> _Consigne 1_
D'après le document source, quel facteur pèse sur les marchés obligataires ?
> _Consigne 2_
Recopiez sans modification le passage du document source qui commence à "Notre positionnement" et se termine à "allocation reste neutre.".
> _Consigne 3_
Traduisez en anglais cette phrase du document source : « La croissance économique reste robuste et la consommation privée, supérieure à la moyenne, soutient les bénéfices des entreprises. »

> _Document source_
-----
Notre positionnement
Conduite à vue
L’envolée sur les marchés financiers se poursuit à un rythme moins soutenu. L’incertitude quant à l’orientation future de la Fed s’est nettement ravivée, ce qui pèse sur les marchés obligataires. Notre allocation reste neutre.
Dernièrement, l’inflation s’est montrée tenace aux États-Unis et les baisses de taux intégrées dans les cours ont fondu comme neige au soleil. Les changements d’opinion sur l’ampleur de la réduction des taux se reflètent dans la hausse des rendements des bons du Trésor américains, qui ont nettement augmenté depuis le début de l’année. Le marché américain des actions n’est, quant à lui, pas perturbé par le report des baisses de taux directeurs. La croissance économique reste robuste et la consommation privée, supérieure à la moyenne, soutient les bénéfices des entreprises. Néanmoins, tout n’est pas rose dans l’environnement actuel et il existe un risque de correction par rapport aux niveaux élevés, comme l’a montré le mois d’avril dernier.
-----
> _Données_

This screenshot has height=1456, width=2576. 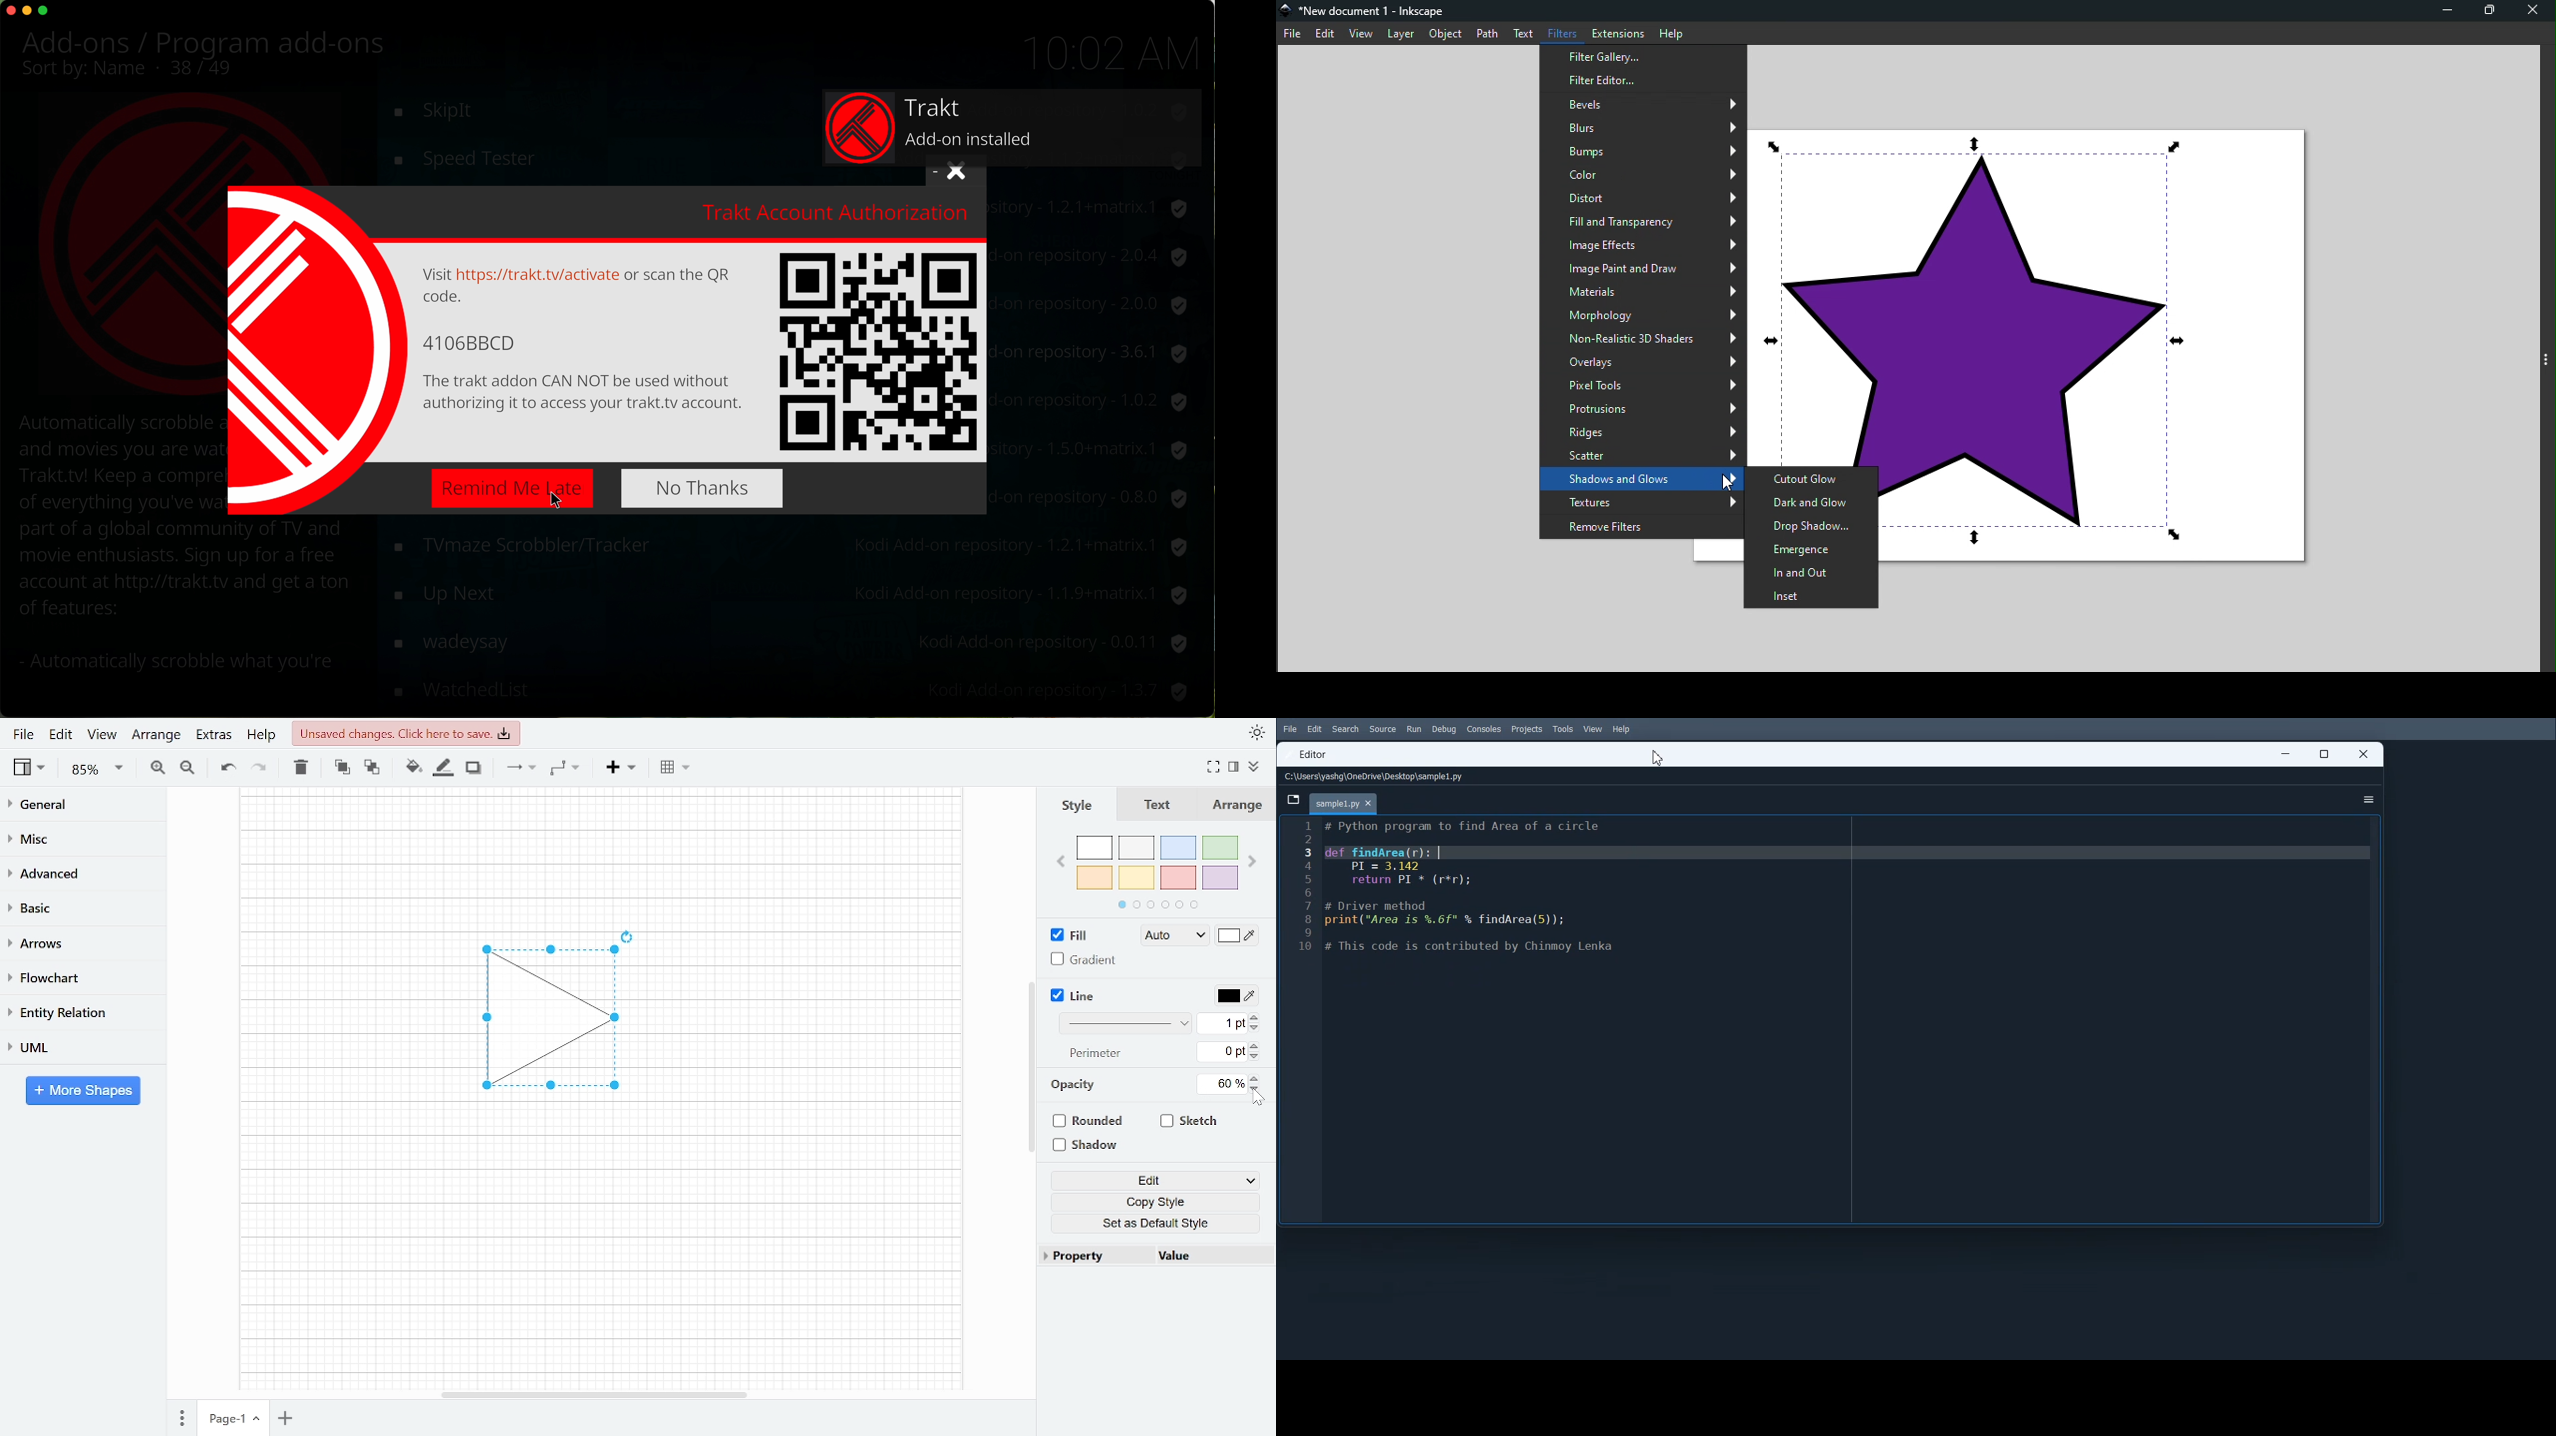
-----
> _Résultat attendu 1_
L'incertitude quant à l'orientation future de la Fed, qui s'est nettement ravivée.

> _Résultat attendu 2_
Notre positionnement
Conduite à vue
L’envolée sur les marchés financiers se poursuit à un rythme moins soutenu. L’incertitude quant à l’orientation future de la Fed s’est nettement ravivée, ce qui pèse sur les marchés obligataires. Notre allocation reste neutre.

> _Résultat attendu 3_
Economic growth remains robust, and above-average private consumption is supporting corporate earnings.